Duit jumbo itu sudah tercatat dalam daftar aset pemilik lama Bank Century yang dikejar pemerintah. Dengan sejumlah aset pemilik lama, pemerintah berharap bisa mengembalikan sebagian biaya penyelamatan. Menganggap penutupan bank berdampak sistemik, pemerintah telah mengucurkan dana Rp 6,7 triliun buat Century melalui Lembaga Penjaminan Simpanan sejak November 2008. Dengan 100 persen kepemilikan saham oleh pemerintah, bank berubah nama menjadi Mutiara.

Toh, sengketa di Zurich itu tak pernah dikabarkan ke pemerintah. Padahal, setelah penyelamatan Century, pemerintah sedang giat mengejar aset yang dibawa kabur pemilik lamanya. ”Direksi baru Century seharusnya merespons dan menginformasikan ke pemerintah,” ujar Darmono.

Sumber Tempo di pemerintahan menuduh ada keteledoran direksi baru Bank Century. Ia menunjuk pemberitahuan tentang soal ini oleh direksi secara tak langsung dalam sebuah rapat antardepartemen pada 4 September 2009. Dalam pertemuan itu, tim bersama meminta manajemen Century menyerahkan sejumlah dokumen aset pemilik lama.
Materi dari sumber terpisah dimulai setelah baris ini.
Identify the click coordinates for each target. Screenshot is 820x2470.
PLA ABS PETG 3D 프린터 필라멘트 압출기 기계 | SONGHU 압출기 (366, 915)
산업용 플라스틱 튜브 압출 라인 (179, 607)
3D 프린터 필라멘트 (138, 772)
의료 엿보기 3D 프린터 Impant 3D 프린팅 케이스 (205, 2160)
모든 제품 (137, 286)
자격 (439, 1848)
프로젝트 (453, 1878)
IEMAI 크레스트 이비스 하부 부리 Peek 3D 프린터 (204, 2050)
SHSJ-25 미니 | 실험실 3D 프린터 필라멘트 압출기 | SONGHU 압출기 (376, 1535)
Empat hari kemudian, dalam surat nomor 1014/Century/D/IX/2009, direksi Century menyerahkan sejumlah dokumen. Di antaranya surat perjanjian deposito di Dresdner tadi. Dari puluhan berkas, terselip dua lembar surat petisi Bank Dresdner ke pengadilan Zurich. Selain itu, ada dokumen korespondensi manajemen Century dengan Dresdner. ”Dari situ tim bersama baru mengetahui adanya persoalan hukum atas deposito,” kata sumber itu.
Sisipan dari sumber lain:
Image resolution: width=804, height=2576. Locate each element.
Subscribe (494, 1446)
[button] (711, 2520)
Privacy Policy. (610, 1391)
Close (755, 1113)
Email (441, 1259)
Berbagai dokumen yang diperoleh Tempo memperkuat dugaan kelalaian manajemen Century dalam mempertahankan deposito yang tercatat atas nama Telltop Holding Ltd.—perusahaan milik Rafat Ali Rizvi, dulu pemegang saham pengendali Bank Century dan kini menjadi buruan polisi.
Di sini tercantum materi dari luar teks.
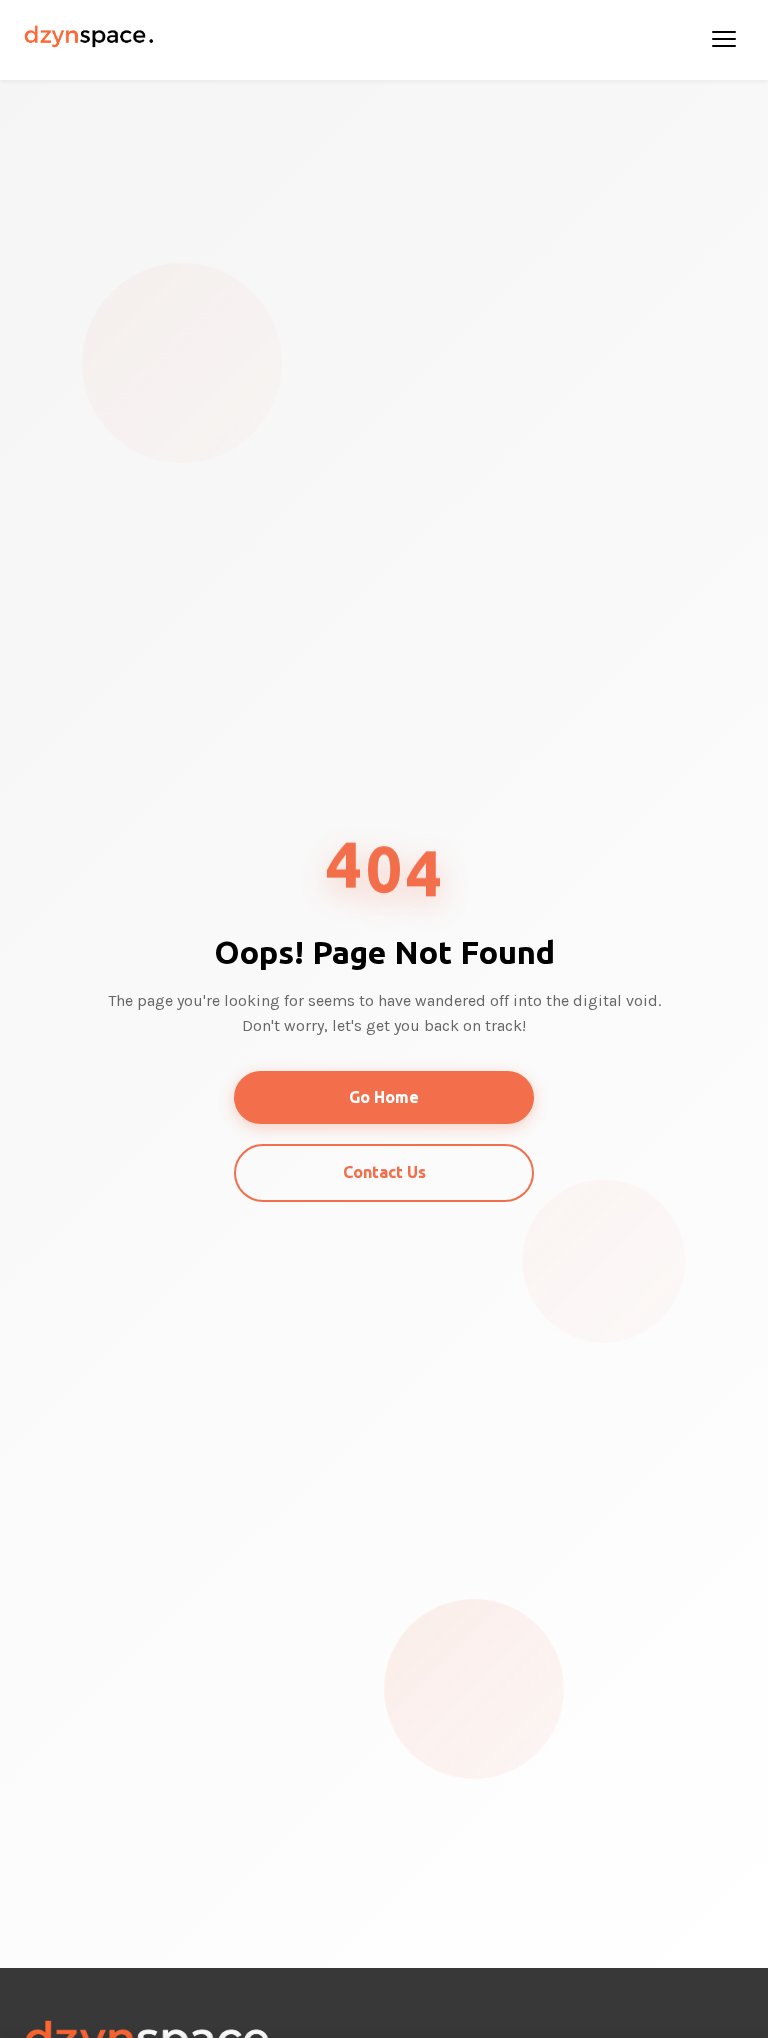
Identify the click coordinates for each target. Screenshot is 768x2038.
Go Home (384, 1097)
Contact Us (384, 1172)
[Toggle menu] (724, 40)
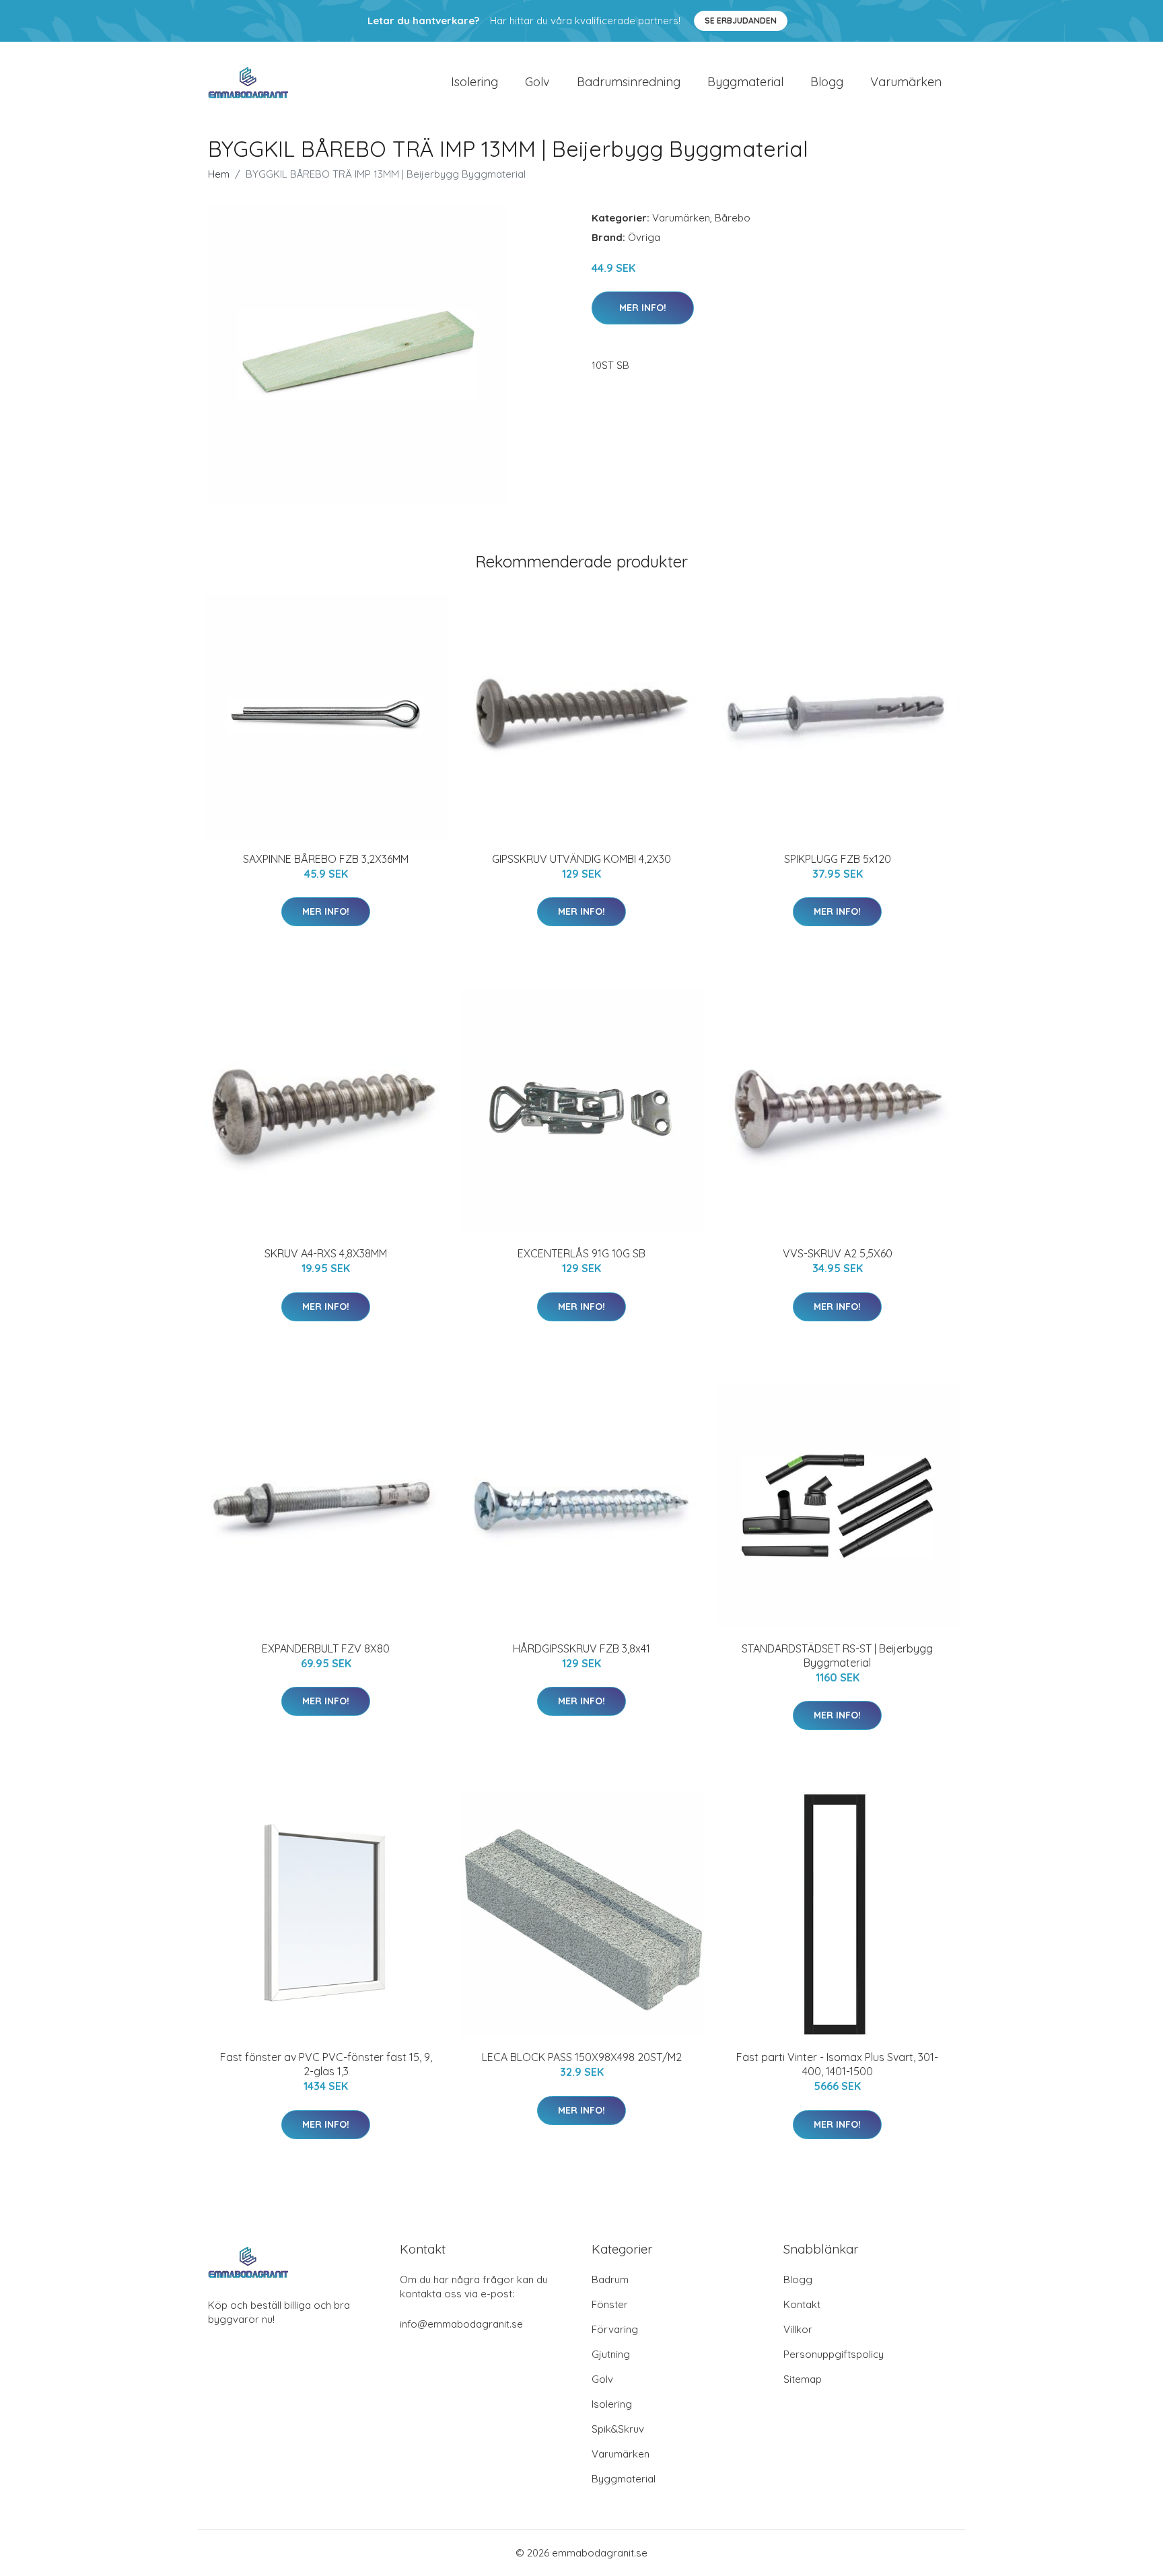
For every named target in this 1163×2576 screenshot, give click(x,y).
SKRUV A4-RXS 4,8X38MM (326, 1253)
Satu surat menunjukkan petisi sudah diajukan kuasa hukum Bank Dresdner pada 3 April 2009, enam bulan sebelum salinan suratnya disampaikan ke tim bersama. Isinya, Dresdner menyerahkan deposito senilai US$ 156 juta untuk ditempatkan dalam penguasaan pengadilan Zurich, menunggu putusan hukum tentang kepemilikannya.

l l l

SEBAGAI hasil perkawinan Bank CIC, Bank Pikko, dan Bank Danpac, Bank Century memiliki aset ”misterius” di luar negeri. Proses merger ketiga bank ini digagas pada 2001. Namun, sejak awal, proses penggabungannya bermasalah dan berlarut-larut. Di tengah proses merger, ditemukan penyelewengan dan pelanggaran oleh Bank CIC dan Bank Pikko. Tak aneh, persetujuan Bank Indonesia atas penggabungan cukup lama. Baru pada 7 Desember 2004, bank sentral menyatakan ketiga bank resmi bergabung dalam Bank Century.

Bukannya bertambah baik, bank hasil penggabungan ini ternyata juga memble. Setahun setelah merger, muncul problem likuiditas dan permodalan. Bank ini juga masih membawa penyakit lama CIC, yakni memiliki Credit Link Note Republic of Indonesia. Bank Indonesia meminta Century menjual surat berharga ini karena dianggap tak layak investasi. Century malah berinvestasi pada surat utang valas senilai US$ 246 juta. Pada 3 Oktober 2005, Bank Indonesia menegur Century agar menjual surat-surat berharga tersebut.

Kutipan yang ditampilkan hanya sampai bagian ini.